Brexit and Irish nationalism

Only two years after the narrow defeat of Scottish independence in the last major referendum in Britain, nobody should be surprised that the vote for Brexit has opened up new questions about the territorial integrity of the UK.

The Scottish First Minister Nicola Sturgeon has said she will begin preparing legislation for a second independence referendum. Northern Ireland's Deputy First Minister Martin McGuinness has called for a border poll on Irish unity. However, the two calls have received very different responses from the British Government. The Scottish Secretary David Mundell has said that a referendum will happen if the Scottish people want it, while the Northern Ireland Secretary Theresa Villiers has rejected the call for a border poll outright.

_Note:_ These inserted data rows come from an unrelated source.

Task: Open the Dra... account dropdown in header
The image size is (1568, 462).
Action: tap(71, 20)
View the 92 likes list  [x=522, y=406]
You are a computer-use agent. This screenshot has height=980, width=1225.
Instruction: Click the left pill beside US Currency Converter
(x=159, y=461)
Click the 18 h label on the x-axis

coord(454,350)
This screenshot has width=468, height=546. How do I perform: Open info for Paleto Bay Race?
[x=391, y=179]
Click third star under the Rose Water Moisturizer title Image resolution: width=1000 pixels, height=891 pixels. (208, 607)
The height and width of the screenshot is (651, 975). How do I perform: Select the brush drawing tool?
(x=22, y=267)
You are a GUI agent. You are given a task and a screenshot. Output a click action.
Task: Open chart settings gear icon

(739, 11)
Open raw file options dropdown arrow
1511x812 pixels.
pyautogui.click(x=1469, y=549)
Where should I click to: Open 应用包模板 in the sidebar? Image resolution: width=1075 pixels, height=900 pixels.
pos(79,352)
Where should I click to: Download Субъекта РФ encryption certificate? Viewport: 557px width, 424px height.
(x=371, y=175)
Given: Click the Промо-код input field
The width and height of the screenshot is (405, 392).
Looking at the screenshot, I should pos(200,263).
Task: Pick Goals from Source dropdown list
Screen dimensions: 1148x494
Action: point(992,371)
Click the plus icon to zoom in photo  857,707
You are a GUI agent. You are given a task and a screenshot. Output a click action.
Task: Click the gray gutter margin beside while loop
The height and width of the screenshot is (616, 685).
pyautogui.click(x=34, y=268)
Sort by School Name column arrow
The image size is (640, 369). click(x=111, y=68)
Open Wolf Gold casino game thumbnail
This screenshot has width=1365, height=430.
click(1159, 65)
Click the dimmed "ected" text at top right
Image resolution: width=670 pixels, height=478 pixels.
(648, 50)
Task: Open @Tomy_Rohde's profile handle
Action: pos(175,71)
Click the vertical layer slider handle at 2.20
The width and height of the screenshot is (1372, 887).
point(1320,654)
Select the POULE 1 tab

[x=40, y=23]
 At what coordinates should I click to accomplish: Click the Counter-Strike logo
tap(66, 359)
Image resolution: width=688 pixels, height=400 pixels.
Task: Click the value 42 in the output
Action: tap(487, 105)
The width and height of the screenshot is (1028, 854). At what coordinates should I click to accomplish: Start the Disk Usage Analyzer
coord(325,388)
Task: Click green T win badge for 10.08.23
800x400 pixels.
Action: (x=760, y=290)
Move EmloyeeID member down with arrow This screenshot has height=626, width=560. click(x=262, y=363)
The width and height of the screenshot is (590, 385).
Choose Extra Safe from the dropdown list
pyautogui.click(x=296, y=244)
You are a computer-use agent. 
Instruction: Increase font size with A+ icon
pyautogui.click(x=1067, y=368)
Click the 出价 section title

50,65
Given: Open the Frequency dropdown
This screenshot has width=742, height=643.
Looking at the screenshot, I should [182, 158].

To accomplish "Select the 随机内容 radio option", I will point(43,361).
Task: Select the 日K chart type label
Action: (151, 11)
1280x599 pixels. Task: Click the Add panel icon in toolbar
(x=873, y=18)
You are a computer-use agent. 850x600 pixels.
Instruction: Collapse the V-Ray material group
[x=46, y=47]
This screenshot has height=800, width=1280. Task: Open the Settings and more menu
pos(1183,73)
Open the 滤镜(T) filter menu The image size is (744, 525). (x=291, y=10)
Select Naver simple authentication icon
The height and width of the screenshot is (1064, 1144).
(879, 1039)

Indeed, the call for a border poll hasn't even met with universal enthusiasm from Irish nationalists. In the Irish News, commentator Brian Feeney suggested it would be illegal at the present time:

Look, as you’ve read here repeatedly the Northern Ireland Act 1998 empowers a secretary of state alone to call a referendum only if it appears likely a majority will vote for a united Ireland. Currently that means if a proconsul called a referendum the decision would be overturned in court. Get real.

If anything the evidence of recent elections in Northern Ireland is that nationalism is becalmed because voters are disillusioned with tokenistic gestures towards Irish unity and an absence of policy delivery. It may be that the wheel of fortune is now turning, but exploiting such opportunities through short-term populism rather than long-term planning has its dangers, as Boris Johnson is currently finding out. Dealing with the results of romantic English nationalism may require a strong dose of hardheaded Celtic pragmatism.

Slugger O'Toole's David McCann has some clear ideas about what the nationalist response to Brexit should involve:

We have real debates coming up as a community such as when will Article 50 be activated? What role will the Executive have in these negotiations? How will our interests be protected and respected? Most importantly, how will our relationship with the South change after the UK leaves the European Union?

All of these will take time to get through and answers will be needed before any border poll happens.

Likewise his Slugger colleague Chris Donnelly is also arguing for a focus on an all-Ireland plan to deal with the fallout from Brexit rather than an early referendum.

For now, the priority for Sinn Féin and the SDLP, as well as the Irish government, should be to ensure that the new post-Brexit border remains as invisible as it is today, with all that entails for trade and movement between both parts of Ireland, as well as negotiating for strengthened formal relationships between the Executive and Irish Government.

Martin McGuinness should be using his status- if not formally his office- to demand an agreed strategy with the Irish government (with or without Arlene’s approval) to protect Irish interests, whilst continuing to make the case as to why EU membership was and remains the best option for the Irish people, north and south.

There were signs that McGuinness was moving in this direction in a BBC interview today. While not resiling from Sinn Féin's call for a border poll, he emphasised that 'in the immediate future the focus needs to be on the whole issue of how we can maintain our relationship with Europe which has been so beneficial to us over the course of the last number of decades,' adding that 'there needs to be special arrangements which take account of the democratically expressed wishes of the people of the north of Ireland and Scotland.'

While Scotland may appear to have an advantage in being closer to, and better prepared for constitutional change, it is not yet clear that the polls are strong enough for Sturgeon to make the big call for a second referendum. In the meantime, Scotland and Northern Ireland are both in the market for some kind of variable geometry settlement, perhaps on the lines of the 'reverse Greenland' solution canvassed by OpenDemocracy's Adam Ramsay. Indeed some centrist figures in Northern Ireland politics have already expressed interest in similar ideas, and Northern Ireland may actually have an advantage over Scotland in pursuing them, thanks to its relationship with a continuing EU member state in the south.

It would be unwise to assume that people applying for Irish passports in Carrickfergus or voting for Remain in Bangor are signalling a deeper change in constitutional attitudes, but there may be a new openness to extending existing all-island relationships to contain the fallout from Brexit and preserve Northern Ireland's access to the EU. Brexit poses new problems for the north-south relationship, but it may also make its practical value more apparent, on both sides of the border.